**What the exercise asks**
The lines below starting at the line containing "Choose Bookmark Add/Delete" and ending at the line containing "The width and height of the screenshot is (640, 480)." are to be repeated exactly, with both ends kept and nothing else added.

== Segment start ==

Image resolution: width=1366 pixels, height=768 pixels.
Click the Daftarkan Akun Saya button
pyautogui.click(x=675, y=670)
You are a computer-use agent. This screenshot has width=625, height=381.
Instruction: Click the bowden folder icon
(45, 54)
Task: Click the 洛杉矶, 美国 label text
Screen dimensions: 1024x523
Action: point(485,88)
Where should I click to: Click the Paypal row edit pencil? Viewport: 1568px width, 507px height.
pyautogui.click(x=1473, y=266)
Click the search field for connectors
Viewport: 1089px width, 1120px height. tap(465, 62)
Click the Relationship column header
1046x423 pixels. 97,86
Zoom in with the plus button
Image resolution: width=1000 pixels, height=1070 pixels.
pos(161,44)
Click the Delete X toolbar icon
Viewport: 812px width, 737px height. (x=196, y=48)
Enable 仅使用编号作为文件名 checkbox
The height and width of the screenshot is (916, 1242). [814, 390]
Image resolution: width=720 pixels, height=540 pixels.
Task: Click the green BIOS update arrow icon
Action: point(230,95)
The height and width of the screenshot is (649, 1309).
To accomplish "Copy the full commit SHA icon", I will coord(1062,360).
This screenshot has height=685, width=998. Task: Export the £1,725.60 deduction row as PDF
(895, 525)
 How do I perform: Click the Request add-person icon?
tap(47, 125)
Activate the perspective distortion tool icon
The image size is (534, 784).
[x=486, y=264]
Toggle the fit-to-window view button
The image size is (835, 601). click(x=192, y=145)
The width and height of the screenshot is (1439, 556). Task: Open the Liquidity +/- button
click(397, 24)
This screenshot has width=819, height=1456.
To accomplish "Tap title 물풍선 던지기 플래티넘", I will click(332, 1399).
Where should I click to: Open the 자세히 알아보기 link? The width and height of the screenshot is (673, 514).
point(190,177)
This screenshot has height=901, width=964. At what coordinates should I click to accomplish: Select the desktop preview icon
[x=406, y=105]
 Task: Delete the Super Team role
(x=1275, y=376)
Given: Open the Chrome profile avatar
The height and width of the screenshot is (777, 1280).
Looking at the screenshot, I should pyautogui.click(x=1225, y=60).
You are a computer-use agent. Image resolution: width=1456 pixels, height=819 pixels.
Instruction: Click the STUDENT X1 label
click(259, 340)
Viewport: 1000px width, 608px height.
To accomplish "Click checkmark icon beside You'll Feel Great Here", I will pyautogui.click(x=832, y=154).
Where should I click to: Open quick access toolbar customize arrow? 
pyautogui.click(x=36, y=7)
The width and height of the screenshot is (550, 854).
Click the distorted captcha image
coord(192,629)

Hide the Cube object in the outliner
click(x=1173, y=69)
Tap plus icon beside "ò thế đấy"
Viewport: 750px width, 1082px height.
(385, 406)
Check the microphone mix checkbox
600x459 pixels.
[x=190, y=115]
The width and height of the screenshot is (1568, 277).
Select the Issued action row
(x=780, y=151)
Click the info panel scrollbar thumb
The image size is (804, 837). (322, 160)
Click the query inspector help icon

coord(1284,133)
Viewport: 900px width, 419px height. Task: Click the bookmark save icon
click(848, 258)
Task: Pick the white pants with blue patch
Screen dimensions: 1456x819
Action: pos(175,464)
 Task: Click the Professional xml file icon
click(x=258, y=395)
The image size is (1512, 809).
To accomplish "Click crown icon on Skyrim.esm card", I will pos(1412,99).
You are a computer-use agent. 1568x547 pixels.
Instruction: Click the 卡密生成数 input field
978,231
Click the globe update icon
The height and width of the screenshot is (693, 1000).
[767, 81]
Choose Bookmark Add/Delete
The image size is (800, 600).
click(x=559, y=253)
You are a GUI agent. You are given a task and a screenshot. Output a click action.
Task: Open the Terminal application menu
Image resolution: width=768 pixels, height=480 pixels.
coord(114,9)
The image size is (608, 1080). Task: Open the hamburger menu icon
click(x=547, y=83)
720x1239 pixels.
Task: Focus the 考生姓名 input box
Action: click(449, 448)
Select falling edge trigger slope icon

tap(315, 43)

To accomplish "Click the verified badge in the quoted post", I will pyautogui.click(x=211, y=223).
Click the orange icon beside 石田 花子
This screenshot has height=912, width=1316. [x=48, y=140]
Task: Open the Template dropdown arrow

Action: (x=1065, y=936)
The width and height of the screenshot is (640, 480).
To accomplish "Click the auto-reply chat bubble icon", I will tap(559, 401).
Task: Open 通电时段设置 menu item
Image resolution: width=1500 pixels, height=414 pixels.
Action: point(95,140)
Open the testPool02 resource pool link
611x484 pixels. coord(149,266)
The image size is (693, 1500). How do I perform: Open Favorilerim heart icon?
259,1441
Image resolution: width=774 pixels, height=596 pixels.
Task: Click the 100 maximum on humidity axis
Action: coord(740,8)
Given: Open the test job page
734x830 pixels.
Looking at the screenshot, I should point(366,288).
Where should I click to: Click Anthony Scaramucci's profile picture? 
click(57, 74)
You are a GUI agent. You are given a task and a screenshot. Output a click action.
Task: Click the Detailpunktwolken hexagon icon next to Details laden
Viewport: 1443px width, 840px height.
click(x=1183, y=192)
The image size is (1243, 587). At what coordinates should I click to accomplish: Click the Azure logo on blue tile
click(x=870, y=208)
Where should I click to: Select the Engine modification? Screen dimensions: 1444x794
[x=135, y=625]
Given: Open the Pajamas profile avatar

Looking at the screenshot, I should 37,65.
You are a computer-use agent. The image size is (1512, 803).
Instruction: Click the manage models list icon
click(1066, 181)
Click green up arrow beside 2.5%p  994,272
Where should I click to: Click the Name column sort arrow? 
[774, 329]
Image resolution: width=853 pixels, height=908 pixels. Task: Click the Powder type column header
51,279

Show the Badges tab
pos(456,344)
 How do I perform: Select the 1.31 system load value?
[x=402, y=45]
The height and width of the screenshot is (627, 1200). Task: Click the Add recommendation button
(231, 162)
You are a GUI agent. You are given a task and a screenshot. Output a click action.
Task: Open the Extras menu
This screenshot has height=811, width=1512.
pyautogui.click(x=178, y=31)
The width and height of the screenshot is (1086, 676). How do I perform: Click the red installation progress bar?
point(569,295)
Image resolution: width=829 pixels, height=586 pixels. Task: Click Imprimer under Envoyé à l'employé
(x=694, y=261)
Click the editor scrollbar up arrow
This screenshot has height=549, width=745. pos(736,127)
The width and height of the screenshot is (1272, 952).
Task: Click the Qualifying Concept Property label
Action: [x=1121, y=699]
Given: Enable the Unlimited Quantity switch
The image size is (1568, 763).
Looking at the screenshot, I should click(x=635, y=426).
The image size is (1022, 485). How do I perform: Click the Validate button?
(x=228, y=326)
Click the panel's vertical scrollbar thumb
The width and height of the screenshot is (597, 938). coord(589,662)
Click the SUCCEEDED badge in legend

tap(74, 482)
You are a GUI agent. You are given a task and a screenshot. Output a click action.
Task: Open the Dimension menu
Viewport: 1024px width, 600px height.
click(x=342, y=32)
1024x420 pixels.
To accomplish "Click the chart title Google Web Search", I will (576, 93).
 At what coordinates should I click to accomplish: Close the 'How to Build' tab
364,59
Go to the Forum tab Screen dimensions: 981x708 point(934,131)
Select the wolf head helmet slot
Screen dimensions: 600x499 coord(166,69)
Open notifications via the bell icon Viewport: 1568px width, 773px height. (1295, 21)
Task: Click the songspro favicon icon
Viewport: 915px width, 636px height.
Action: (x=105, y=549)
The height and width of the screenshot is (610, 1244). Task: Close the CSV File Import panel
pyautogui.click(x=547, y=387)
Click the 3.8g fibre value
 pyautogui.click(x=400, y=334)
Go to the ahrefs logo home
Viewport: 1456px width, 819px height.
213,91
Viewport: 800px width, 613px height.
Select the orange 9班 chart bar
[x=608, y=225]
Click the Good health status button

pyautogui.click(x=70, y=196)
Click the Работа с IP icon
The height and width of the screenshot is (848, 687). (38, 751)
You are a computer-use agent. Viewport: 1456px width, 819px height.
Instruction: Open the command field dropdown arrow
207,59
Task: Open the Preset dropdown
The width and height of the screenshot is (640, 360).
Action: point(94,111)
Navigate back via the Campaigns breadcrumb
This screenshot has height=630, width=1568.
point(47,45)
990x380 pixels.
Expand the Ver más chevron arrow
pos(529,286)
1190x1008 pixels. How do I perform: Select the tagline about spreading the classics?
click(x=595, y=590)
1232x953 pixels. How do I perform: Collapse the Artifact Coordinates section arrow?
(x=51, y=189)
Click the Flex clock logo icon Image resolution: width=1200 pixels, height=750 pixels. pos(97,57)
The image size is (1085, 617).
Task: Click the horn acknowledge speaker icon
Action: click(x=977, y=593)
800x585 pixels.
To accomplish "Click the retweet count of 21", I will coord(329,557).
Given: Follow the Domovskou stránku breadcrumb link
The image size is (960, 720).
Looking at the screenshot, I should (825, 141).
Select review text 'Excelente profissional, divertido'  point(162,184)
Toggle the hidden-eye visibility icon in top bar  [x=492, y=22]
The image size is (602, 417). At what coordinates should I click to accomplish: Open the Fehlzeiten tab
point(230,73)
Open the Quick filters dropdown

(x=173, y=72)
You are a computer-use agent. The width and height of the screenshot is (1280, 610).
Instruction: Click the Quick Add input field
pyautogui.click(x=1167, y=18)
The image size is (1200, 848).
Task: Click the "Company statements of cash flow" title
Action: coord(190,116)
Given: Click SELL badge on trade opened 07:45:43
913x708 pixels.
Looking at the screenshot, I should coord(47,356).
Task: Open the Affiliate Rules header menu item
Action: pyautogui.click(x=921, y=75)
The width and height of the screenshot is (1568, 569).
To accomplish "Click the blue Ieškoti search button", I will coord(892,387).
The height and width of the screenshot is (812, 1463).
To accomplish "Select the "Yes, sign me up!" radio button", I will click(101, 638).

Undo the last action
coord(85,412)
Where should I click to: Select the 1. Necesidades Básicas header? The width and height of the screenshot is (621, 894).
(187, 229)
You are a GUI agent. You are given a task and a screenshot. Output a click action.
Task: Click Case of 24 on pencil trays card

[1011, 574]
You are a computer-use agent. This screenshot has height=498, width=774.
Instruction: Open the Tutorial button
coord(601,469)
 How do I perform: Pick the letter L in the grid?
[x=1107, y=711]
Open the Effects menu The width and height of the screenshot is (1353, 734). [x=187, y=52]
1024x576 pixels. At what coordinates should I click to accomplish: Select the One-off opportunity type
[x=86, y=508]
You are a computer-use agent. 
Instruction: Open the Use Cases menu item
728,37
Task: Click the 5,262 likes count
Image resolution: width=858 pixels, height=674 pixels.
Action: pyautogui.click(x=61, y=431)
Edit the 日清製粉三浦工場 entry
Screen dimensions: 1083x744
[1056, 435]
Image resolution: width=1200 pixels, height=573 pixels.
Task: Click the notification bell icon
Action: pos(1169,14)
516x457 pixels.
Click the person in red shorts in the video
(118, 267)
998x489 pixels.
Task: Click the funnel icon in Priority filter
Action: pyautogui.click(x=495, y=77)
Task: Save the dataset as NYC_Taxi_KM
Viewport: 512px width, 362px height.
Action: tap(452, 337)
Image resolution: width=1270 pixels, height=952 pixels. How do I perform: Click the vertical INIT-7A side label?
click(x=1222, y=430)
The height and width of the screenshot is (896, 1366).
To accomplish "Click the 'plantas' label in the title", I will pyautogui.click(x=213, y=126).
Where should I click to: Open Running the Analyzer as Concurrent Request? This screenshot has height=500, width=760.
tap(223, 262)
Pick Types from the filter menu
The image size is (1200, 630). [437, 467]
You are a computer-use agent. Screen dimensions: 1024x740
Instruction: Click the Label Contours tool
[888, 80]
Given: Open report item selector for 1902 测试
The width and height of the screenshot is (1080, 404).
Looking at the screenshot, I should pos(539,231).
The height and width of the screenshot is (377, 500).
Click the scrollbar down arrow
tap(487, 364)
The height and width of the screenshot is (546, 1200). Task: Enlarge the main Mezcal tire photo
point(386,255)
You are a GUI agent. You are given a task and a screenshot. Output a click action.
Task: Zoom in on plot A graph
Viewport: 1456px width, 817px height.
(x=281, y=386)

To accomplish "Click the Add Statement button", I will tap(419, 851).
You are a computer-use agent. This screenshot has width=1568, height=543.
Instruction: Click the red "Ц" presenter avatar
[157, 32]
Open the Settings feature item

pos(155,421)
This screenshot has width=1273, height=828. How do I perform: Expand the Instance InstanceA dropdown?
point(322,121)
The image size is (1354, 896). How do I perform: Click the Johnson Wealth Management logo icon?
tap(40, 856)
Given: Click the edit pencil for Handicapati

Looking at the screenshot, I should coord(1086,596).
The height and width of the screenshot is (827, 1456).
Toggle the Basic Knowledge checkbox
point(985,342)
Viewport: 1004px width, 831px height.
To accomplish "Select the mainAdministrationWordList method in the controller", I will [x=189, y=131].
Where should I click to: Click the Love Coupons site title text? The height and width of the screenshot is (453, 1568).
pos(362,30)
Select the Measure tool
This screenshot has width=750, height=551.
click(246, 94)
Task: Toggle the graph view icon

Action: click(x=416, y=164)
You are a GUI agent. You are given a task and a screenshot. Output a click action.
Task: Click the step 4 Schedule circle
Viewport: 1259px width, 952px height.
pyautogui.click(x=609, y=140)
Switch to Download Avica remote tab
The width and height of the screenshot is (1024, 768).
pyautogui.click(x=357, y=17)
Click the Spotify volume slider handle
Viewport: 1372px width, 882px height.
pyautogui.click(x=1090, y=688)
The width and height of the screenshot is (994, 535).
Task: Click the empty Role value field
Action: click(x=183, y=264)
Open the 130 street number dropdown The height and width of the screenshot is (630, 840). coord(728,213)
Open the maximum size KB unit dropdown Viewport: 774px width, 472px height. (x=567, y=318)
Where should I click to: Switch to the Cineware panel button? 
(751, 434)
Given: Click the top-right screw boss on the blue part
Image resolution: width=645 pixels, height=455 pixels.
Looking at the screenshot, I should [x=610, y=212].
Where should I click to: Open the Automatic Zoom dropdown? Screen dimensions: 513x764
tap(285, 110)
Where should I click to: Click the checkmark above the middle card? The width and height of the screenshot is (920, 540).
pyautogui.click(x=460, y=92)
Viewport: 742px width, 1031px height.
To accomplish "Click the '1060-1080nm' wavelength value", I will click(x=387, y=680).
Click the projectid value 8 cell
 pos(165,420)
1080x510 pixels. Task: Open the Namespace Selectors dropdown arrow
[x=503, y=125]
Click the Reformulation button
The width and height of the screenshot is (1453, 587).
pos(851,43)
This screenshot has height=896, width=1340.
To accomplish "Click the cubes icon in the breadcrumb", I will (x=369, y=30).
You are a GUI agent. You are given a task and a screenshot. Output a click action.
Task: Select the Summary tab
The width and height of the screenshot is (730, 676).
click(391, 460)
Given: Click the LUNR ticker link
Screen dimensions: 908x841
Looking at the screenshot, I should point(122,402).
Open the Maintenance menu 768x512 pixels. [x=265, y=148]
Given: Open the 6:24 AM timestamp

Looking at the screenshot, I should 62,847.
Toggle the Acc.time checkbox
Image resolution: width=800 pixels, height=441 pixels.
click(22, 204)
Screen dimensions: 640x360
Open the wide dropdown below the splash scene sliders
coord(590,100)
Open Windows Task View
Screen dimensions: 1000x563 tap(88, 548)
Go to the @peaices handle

== Segment end ==

**Written reply**
Choose Bookmark Add/Delete
The image size is (800, 600).
click(x=559, y=253)
You are a GUI agent. You are given a task and a screenshot. Output a click action.
Task: Open the Terminal application menu
Image resolution: width=768 pixels, height=480 pixels.
coord(114,9)
The image size is (608, 1080). Task: Open the hamburger menu icon
click(x=547, y=83)
720x1239 pixels.
Task: Focus the 考生姓名 input box
Action: click(449, 448)
Select falling edge trigger slope icon

tap(315, 43)

To accomplish "Click the verified badge in the quoted post", I will pyautogui.click(x=211, y=223).
Click the orange icon beside 石田 花子
This screenshot has height=912, width=1316. [x=48, y=140]
Task: Open the Template dropdown arrow

Action: (x=1065, y=936)
The width and height of the screenshot is (640, 480).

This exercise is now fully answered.